BEGIN Study text
I’m not talking about the type of anger that makes you postal, has you clutch your heart and keel over, or that fills you with so much rage that you spit. I’m talking about the type of anger that fills you with purpose, gives focus to the undefined, and that empowers you.

Anger can find you in the center of darkness more quickly at times then the kindest words.

Sharon reads an essay by a “…impertinent little fucknozzle”, and exclaims with passion, “Shithead picked the wrong day to piss in my cornflakes.” I followed Sharon’s advice and sent an email comment about the essay, telling the publication that the author was “An impertinent little fucknozzle”. Let them work out the insult — I’m rallying to the cry of my friend who is angry!

Anger. It’s one of the seven deadly sins (along with sloth, lust, pride, greed, envy, and gluttony). Considered a sin, yet without anger humanity is nothing more than spiritless acquiescence. It fires the imagination as much as it fires our brains and hearts. Consider Shakespeare’s Othello:

Thou hadst been better have been born a dog
Than answer my waked wrath!

The anger that empowers one against injustice, hypocrisy, and ignorance can be no sin. Martin Luther King spoke of love and brotherhood, but it was anger that fueled the roots of the Civil Rights movement. It was anger that united a country against a war in Viet Nam.

And it was anger that pulled us out of despair after the events of September 11th, 2001.

However, as much as a healthy anger wakens us to purpose, an unhealthy anger pulls us into an obsession that can blind us to everything but the need to exterminate the target of our anger, regardless of the cost. In “Moby Dick”, it was obsessive anger that drove Ahab:

Towards thee I roll, thou all-destroying but unconquering whale; to the last I grapple with thee; from hell’s heart I stab at thee; for hate’s sake I spit my last breath at thee.

Obsessive anger. Six months after an act of savagery that angered a world, I hope that in the midst of taking a moment to remember those who died from these acts that we also remember that meeting acts of obsessive anger with more acts of obsessive anger is not a fitting tribute, to anyone.
END Study text
BEGIN Information
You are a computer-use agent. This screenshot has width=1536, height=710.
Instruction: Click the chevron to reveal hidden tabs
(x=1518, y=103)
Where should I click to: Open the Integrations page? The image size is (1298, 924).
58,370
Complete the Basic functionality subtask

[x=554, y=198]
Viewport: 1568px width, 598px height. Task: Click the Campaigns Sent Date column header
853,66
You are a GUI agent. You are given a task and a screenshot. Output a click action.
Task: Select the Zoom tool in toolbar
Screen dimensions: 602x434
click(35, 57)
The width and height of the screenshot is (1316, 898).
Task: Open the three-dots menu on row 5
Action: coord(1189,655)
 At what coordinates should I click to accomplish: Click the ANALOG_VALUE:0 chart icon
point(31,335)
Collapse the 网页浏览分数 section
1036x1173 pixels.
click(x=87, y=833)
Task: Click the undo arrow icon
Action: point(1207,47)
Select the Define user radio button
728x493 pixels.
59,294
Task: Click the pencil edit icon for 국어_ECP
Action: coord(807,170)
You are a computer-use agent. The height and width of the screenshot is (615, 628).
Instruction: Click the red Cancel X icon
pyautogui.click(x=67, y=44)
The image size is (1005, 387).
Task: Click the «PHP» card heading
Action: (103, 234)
END Information
Requirement 1 - List the seven deadly sins that the text on anger names.
Requirement 2 - Output the part of the text on anger that opens with the words containing "Anger can find you in" and closes with "my waked wrath!".

Exercise response 1 - Anger, sloth, lust, pride, greed, envy, gluttony

Exercise response 2 -
Anger can find you in the center of darkness more quickly at times then the kindest words.

Sharon reads an essay by a “…impertinent little fucknozzle”, and exclaims with passion, “Shithead picked the wrong day to piss in my cornflakes.” I followed Sharon’s advice and sent an email comment about the essay, telling the publication that the author was “An impertinent little fucknozzle”. Let them work out the insult — I’m rallying to the cry of my friend who is angry!

Anger. It’s one of the seven deadly sins (along with sloth, lust, pride, greed, envy, and gluttony). Considered a sin, yet without anger humanity is nothing more than spiritless acquiescence. It fires the imagination as much as it fires our brains and hearts. Consider Shakespeare’s Othello:

Thou hadst been better have been born a dog
Than answer my waked wrath!